Compositional methodology and statistical inference of family relationships using genetic markers

Iván Galván-Femenía

Ayuda

Compositional methodology and statistical inference of family relationships using genetic markers

Autores: Iván Galván-Femenía
Directores de la Tesis: Jan Graffelman (dir. tes.) , Carles Barceló i Vidal (codir. tes.)
Lectura: En la Universitat de Girona ( España ) en 2020
Idioma: español
Tribunal Calificador de la Tesis: M. Luz Calle Rosingana (presid.) , Glòria Mateu Figueras (secret.) , Jaume Bertranpetit Busquets (voc.)
Enlaces
- Tesis en acceso abierto en: TDX
Resumen
- The present thesis is a compendium of three research articles produced between 2015 and 2019. All these three articles have a common link: they are different contributions based on compositional statistical methodology and statistical inference of genetic relatedness. In brief, Compositional Data are random vectors with strictly positive components whose sum is constant. These components represent parts of a whole which only carry relative information. Therefore, Compositional Data is usually represented as proportions or percentages. Relatedness is based on the principle of allele sharing between individuals for a given set of genetic markers. The larger the proportion of alleles shared between a pair of individuals, the more likely they are to be related.
  
  In the first work presented in this thesis, we review the classical graphical methods used to detect relatedness and introduce the analysis of Compositional Data for relatedness research. For any genetic marker, two individuals can share 0, 1 or 2 alleles. Allele sharing analysis is based on alleles identical by state (IBS) and alleles identical by descent (IBD). Two alleles are IBS if they are identical in terms of their DNA composition and do not necessarily come from a common ancestor. Otherwise, two alleles are IBD if they are derived from a common ancestor. A remarkable difference between IBS and IBD alleles is that IBD is an unobservable measure, and therefore it is necessary to estimate the probabilities of sharing 0, 1 or 2 IBD allelles by maximum likelihood procedures. The IBD probabilities are essential for relatedness research, since they have reference values for any family relationship category and it allows to classify them. Classical graphical methods based on IBS alleles depict the mean and the standard deviations of the number of shared IBS alleles over genetic variants. The scatterplot of the proportion of sharing zero and two IBS alleles has been also considered in the literature. Both representations of allele sharing data are able to detect outliers which correspond to potentially related individuals. Regarding the graphics based on IBD alleles, some authors represent data in an scatterplot of any combination of two out three IBD probabilities. Therefore, we propose the use of tools of Compositional Data analysis such as the ternary diagram and the isometric log-ratio transformation of the IBS/IBD probabilities.

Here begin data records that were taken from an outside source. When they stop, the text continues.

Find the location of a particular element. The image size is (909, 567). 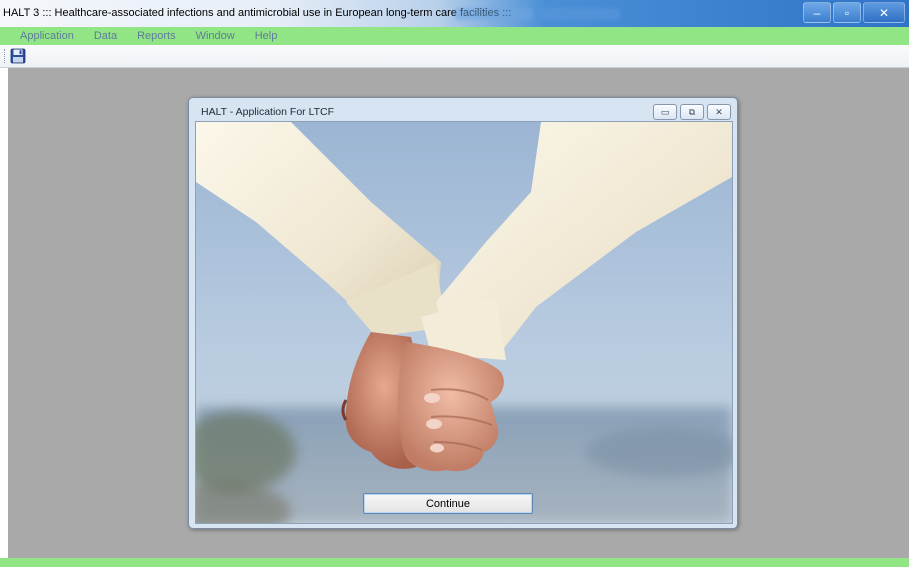

save-icon is located at coordinates (18, 56).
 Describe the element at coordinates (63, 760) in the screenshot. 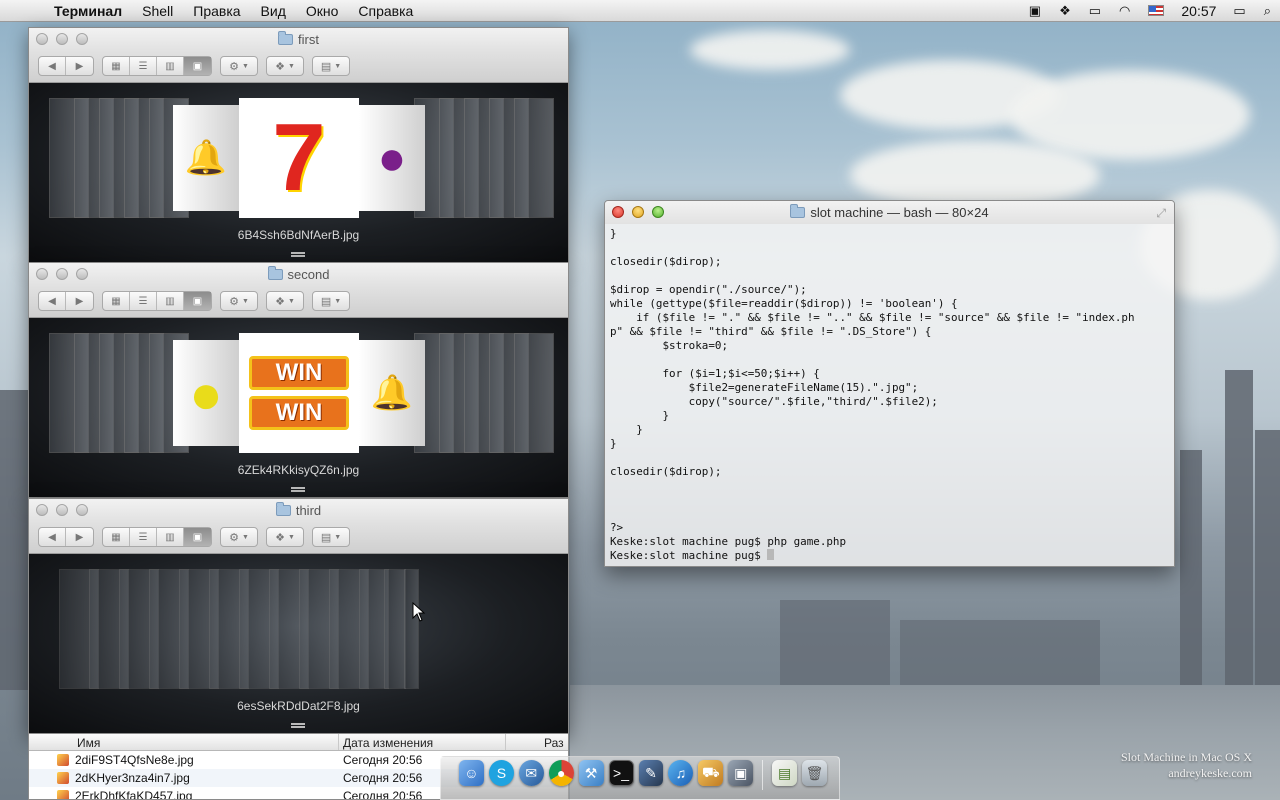

I see `image-file-icon` at that location.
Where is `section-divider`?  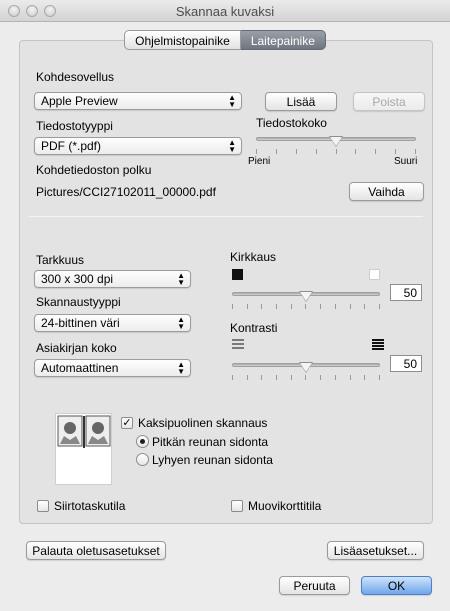
section-divider is located at coordinates (226, 216).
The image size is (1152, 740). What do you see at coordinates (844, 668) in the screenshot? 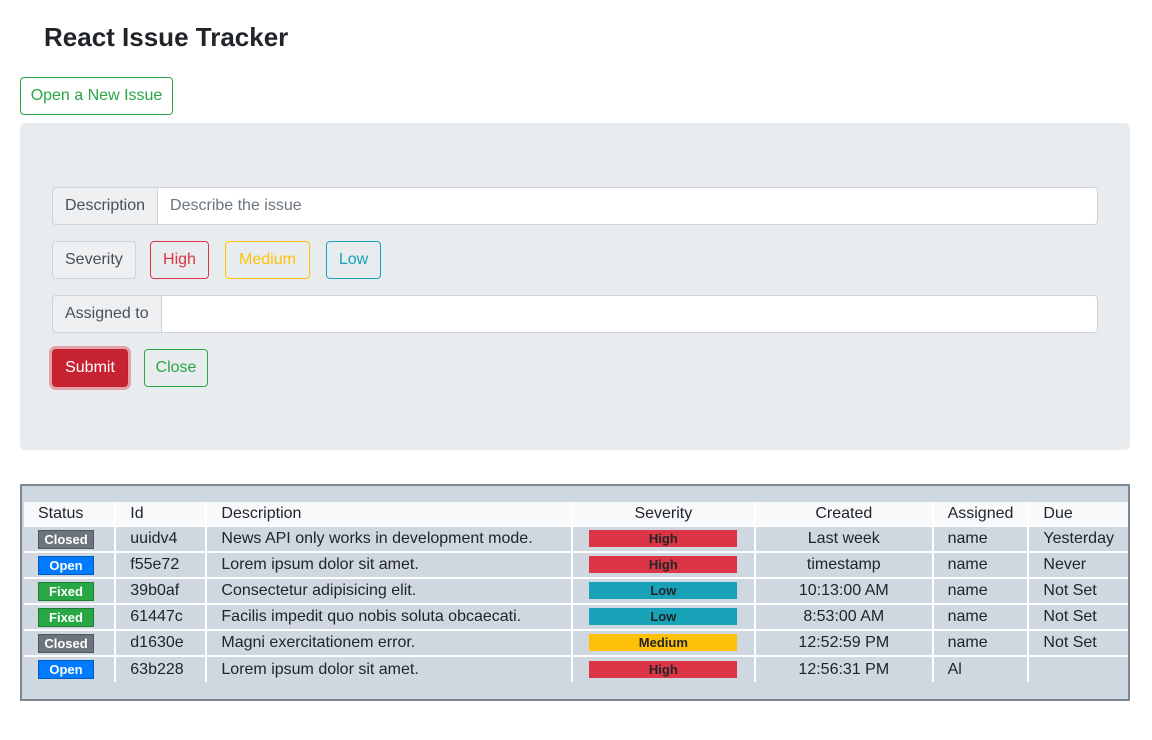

The ternary diagram is used to represent simultaneously all three IBS/IBD allele probabilities in contrast to the classical two-dimensional scatterplot. On the other hand, we introduce the isometric log-ratio transformation to overcome the problems of the Euclidean distance interpretation in the constrained space of the IBS/IBD allele sharing data.
  
  In the second article, we propose the analysis of IBS genotype sharing data instead of the classical IBS allele sharing data. This allows us to analyse the genetic data in more than three dimensions. We consider genotype sharing counts as a six-part composition and explore the data using log-ratio biplots based on principal component analysis. Classification of pairs of individuals into family relationship categories is performed using linear discriminant analysis. In this context, the log-ratio biplot approach is compared with the classical plots in a simulation study. In a non-inbred homogeneous population the classification rate of the log-ratio principal component approach outperforms the classical graphics across the whole allele frequency spectrum. Furthermore, the log-ratio biplot is able to identify accurately family relationships up to and including fourth degree relationships. The log-ratio biplot methodology uncovered the detection of three-quarter siblings, a family relationship which has received very little attention in the literature. Consequently, the third article finishes the thesis with the development of an additional statistical methodology such as the likelihood ratio approach. The likelihood ratio approach is developed to infer three-quarter siblings in genetic databases. We derive the IBD probabilities for three-quarter siblings and calculate likelihood ratios to distinguish three-quarter siblings from full-siblings and half-siblings.
  
  To illustrate all the results of this doctoral thesis we use genetic markers from worldwide human population projects such as the Human Genome Diversity Project and the 1000 Genomes Project, as well as from a local prospective human cohort of the Genomes of Catalonia (GCAT).